- [PARTES DO EXERCÍCIO]:
[A] Troque "aventais" por "coletes" e reescreva a parte do texto sobre aventais de proteção que começa nas palavras "Salazar usou dois" e termina depois de "qualidade dos óvulos.".
[B] Dê sequência ao texto sobre médicas expostas à radiação, partindo da última frase apresentada.

- [TEXTO EXTRAÍDO]:
::::

Salazar usou dois aventais de chumbo durante as primeiras semanas da gestação, até que a instituição mandou fazer um avental de grossura e tamanhos apropriados. Foi o primeiro avental para gestantes do departamento.

O caimento certo dos aventais de proteção, feitos de chumbo ou tungstênio, é discutido até hoje entre médicas do meio. Entre as principais queixas está o corte cavado na região abaixo da axila, que gera preocupações sobre o risco de câncer de mama. Muitas acabam investindo em seus próprios EPIs, que hoje custam entre R$ 6.000 e R$ 10.000.

Residente do terceiro ano de ortopedia e traumatologia da Universidade Federal de Goiás, Sarah Lourenço planejava congelar seus óvulos antes de começar a especialização. Seu medo não era a longa duração da residência, que poderia levar a uma gestação tardia, mas o impacto da radiação na qualidade dos óvulos.

::::

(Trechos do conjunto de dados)
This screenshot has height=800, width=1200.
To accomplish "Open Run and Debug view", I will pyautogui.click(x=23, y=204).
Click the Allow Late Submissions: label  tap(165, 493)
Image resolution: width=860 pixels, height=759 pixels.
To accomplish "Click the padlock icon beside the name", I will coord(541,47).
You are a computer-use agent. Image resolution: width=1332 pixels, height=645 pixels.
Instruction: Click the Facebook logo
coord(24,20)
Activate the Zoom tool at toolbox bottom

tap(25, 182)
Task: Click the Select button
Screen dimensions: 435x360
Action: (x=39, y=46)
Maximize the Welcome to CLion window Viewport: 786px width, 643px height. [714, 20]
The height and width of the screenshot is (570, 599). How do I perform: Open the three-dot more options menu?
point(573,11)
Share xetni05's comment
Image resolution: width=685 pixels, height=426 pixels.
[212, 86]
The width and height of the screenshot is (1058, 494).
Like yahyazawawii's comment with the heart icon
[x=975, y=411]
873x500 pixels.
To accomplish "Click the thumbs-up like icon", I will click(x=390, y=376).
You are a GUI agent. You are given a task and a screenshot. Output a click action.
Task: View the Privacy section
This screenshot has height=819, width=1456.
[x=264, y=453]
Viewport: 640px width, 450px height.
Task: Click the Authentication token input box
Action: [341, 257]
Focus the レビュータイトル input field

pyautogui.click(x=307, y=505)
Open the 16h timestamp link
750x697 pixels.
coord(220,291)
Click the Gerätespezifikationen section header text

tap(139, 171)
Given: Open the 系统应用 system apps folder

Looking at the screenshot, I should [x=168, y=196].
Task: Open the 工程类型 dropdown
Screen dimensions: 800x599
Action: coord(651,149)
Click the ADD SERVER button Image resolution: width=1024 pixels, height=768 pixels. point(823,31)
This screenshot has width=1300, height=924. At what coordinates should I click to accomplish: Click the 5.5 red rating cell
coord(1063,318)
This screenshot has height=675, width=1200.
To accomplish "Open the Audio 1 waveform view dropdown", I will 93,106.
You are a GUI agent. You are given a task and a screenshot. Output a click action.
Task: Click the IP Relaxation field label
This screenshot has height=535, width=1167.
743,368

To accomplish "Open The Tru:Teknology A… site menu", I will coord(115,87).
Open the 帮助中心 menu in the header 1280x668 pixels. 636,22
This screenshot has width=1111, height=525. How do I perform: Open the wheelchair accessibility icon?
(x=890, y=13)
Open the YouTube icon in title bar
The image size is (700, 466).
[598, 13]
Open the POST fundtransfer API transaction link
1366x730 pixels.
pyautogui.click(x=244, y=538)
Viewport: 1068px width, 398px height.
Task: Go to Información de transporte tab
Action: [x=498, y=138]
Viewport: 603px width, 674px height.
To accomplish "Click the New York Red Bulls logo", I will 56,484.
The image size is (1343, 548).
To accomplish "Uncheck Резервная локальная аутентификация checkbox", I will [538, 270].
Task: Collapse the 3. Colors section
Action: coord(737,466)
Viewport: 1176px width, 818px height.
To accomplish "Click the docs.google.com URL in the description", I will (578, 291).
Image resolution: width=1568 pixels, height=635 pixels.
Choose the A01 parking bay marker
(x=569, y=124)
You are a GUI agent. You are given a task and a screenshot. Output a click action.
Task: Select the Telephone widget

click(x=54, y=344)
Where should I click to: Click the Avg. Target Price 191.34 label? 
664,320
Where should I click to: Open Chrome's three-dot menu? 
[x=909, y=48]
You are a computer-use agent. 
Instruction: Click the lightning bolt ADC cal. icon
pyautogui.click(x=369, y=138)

::::

- [RESPOSTAS]:
[A]
Salazar usou dois coletes de chumbo durante as primeiras semanas da gestação, até que a instituição mandou fazer um avental de grossura e tamanhos apropriados. Foi o primeiro avental para gestantes do departamento.

O caimento certo dos coletes de proteção, feitos de chumbo ou tungstênio, é discutido até hoje entre médicas do meio. Entre as principais queixas está o corte cavado na região abaixo da axila, que gera preocupações sobre o risco de câncer de mama. Muitas acabam investindo em seus próprios EPIs, que hoje custam entre R$ 6.000 e R$ 10.000.

Residente do terceiro ano de ortopedia e traumatologia da Universidade Federal de Goiás, Sarah Lourenço planejava congelar seus óvulos antes de começar a especialização. Seu medo não era a longa duração da residência, que poderia levar a uma gestação tardia, mas o impacto da radiação na qualidade dos óvulos.

[B]
A médica acabou não congelando as células reprodutivas, mas comprou seu próprio equipamento de proteção. Além de ter um caimento mais apropriado, ela poderia garantir que a manutenção de seu kit estava em dia.

“Muitas vezes os capotes dos hospitais públicos não passam por manutenção por muitos anos. Eu usava o capote do hospital certinho, mas não sabia se era confiável. Fizeram até um raio-x do próprio capote uma vez e perceberam que ele tinha um monte de falhas.”

A exposição à radiação no dia a dia dos médicos inclui exames, como mamografia e tomografia, e procedimentos intervencionistas, como a introdução de cateteres, que envolvem raios-x, explica Carvalho, do CFM. Os riscos para os profissionais estão relacionados à dose e qualidade da exposição, com uma quantidade máxima estabelecida por mês.

“O trabalhador tem que denunciar se existir uma falta de cuidado. Se estiver tudo certinho, é muito difícil ter problema”, diz a conselheira.

Estudos desde ao menos 2011 citam o medo das mulheres sobre radiação entre as principais causas de disparidade de gênero em diversas especialidades.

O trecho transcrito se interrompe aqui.